Here you select a group that you want to define under Access rights.

Access rights

This table brings together the different configurations for access rights, security models, and views.

Entry active

Activates or deactivates this entry.

Group name

Enter a descriptive name for this group.

Security model

Activate the appropriate security model here.

Minimal security level

Specify the minimum security level for access and data transfer.

NoAuthNoPriv (No authentication/No privacy): The authentication is performed by the specification and evaluation of the user name only. Data communication is not encrypted.
AuthNoPriv (Authentication/No privacy): Authentication makes use of the hash algorithms set for the user. Data communication is not encrypted.
AuthPriv (Authentication and privacy): Authentication makes use of the hash algorithms set for the user. Data communication is encrypted by DES or AES algorithms.

Read

Set the view of the MIB entries for which this group is to receive read rights. Available values are those defined under Views. Previously defined views are "Full Access". "LANmonitor Access". "Setup Access" and "Status Access".

Write

Set the view of the MIB entries for which this group is to receive write rights. Available values are those defined under Views. Previously defined views are "Full Access". "LANmonitor Access". "Setup Access" and "Status Access".

Read-only traps

Set the view of the MIB entries for which this group is to receive read rights for traps. Available values are those defined under Views. Previously defined views are "Full Access". "LANmonitor Access". "Setup Access" and "Status Access".

Views

Here you collect the different values or even entire branches of the device MIB, which each user is entitled to view or change in keeping with the corresponding access rights.

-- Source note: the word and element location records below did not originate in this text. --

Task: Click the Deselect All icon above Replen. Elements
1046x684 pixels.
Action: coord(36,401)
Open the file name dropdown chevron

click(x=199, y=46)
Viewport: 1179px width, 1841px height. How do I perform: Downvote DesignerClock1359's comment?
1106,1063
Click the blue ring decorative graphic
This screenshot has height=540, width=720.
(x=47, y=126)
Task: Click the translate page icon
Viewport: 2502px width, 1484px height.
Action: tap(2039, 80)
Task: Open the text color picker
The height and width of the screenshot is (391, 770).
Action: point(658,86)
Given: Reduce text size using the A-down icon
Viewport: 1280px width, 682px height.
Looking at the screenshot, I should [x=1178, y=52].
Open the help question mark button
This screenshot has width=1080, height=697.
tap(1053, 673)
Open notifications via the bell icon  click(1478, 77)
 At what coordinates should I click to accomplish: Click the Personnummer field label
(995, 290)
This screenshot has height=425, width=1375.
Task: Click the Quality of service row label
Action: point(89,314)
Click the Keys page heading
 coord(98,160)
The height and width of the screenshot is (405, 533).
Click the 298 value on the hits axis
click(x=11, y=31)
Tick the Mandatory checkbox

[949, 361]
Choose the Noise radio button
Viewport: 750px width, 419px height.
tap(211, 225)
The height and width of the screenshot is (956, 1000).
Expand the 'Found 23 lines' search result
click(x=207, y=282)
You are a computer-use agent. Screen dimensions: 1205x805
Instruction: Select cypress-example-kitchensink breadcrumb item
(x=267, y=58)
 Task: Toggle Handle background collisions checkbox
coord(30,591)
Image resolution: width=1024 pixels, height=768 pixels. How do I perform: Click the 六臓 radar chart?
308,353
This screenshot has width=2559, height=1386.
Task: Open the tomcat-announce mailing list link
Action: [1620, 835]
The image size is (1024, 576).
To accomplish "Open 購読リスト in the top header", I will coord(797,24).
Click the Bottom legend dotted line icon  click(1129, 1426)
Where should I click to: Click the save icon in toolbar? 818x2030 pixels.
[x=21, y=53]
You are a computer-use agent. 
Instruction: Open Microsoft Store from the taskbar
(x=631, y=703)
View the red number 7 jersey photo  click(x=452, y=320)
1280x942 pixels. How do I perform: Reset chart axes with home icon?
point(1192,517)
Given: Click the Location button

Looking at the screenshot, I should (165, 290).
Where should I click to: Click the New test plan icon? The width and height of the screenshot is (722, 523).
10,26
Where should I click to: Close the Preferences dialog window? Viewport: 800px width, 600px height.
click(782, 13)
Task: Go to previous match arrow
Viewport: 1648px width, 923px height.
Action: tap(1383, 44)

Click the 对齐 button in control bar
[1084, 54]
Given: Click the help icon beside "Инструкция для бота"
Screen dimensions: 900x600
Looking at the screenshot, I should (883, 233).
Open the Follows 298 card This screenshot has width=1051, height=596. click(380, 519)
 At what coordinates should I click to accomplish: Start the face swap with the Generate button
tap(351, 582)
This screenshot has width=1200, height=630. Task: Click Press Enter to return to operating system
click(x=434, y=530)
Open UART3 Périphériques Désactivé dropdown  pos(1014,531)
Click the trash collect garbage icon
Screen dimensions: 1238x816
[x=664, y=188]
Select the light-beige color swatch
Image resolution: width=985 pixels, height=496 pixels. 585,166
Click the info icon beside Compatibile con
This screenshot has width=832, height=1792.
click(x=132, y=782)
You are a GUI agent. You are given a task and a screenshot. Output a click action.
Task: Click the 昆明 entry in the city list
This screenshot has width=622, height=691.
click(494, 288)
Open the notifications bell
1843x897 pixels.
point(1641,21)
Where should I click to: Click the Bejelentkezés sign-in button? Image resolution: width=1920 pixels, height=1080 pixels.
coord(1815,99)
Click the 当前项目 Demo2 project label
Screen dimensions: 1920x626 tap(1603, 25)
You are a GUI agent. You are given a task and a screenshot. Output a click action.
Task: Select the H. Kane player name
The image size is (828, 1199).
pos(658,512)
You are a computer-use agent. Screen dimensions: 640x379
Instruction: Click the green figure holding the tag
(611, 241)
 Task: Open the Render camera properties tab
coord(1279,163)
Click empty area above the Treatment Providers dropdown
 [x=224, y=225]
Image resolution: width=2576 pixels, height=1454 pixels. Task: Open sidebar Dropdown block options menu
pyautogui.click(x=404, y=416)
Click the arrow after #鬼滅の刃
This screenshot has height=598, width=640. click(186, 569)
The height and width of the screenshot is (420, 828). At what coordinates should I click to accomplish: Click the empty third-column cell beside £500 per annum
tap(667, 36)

Entry active: Activates or deactivates this view.
Name: Enter a descriptive name for this view.
OID subtree: Use a comma-separated list of the relevant OIDs to decide which values and actions from the MIB are included in or excluded from this view.
Note: The OIDs can be found in the device MIB, which you can download from www.lancom-systems.com/downloads/.
Access to subtree: Here you decide whether the specified OID subtrees are "added" or "removed" from the view.